* PROBLEM TO SOLVE *
Using the data below, show every line where the word "computer" occurs.

* SOURCE RECORDS *
****************************************

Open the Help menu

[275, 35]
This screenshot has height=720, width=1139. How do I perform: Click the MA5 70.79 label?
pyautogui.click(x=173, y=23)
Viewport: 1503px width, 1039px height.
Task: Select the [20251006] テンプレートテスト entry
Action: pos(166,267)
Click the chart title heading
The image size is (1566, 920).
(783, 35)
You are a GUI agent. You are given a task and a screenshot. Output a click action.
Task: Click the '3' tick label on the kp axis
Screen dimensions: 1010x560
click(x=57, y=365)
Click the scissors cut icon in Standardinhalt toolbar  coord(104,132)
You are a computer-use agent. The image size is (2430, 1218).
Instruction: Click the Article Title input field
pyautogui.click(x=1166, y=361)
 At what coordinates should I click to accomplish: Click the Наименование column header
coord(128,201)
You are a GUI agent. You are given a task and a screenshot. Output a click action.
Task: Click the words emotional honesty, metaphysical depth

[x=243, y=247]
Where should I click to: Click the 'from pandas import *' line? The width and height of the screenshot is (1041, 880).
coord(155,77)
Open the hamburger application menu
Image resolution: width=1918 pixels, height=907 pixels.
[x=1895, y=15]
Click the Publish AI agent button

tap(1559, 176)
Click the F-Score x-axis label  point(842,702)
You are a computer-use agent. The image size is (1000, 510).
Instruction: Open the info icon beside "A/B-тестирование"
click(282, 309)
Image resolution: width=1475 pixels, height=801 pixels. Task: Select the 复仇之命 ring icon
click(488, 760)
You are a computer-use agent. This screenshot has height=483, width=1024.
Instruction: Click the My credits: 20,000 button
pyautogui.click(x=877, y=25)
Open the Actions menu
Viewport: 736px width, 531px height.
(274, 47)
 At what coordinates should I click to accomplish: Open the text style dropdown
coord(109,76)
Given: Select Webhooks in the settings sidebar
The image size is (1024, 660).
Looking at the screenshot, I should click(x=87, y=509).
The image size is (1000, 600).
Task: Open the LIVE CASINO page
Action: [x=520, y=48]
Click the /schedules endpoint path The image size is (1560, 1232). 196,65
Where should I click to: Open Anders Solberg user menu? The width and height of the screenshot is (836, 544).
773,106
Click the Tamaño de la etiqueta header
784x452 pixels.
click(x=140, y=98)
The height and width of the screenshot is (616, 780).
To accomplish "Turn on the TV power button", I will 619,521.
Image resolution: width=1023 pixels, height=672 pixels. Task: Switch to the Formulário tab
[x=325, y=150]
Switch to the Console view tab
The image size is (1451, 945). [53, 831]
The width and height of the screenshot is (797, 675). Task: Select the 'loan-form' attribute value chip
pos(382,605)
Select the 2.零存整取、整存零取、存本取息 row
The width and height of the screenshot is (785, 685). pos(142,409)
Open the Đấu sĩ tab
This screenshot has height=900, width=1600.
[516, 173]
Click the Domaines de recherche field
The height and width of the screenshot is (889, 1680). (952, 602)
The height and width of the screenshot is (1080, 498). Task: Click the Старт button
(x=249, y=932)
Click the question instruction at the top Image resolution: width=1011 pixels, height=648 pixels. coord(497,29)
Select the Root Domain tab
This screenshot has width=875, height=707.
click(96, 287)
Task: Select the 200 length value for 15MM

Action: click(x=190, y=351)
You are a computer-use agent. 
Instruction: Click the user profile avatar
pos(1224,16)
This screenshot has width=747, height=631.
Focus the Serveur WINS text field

****************************************

* COMPLETED EXERCISE *
You are a computer-use agent. The image size is (2430, 1218).
You are a computer-use agent. The image size is (1000, 510).
You are a computer-use agent. This screenshot has height=483, width=1024.
You are a computer-use agent. 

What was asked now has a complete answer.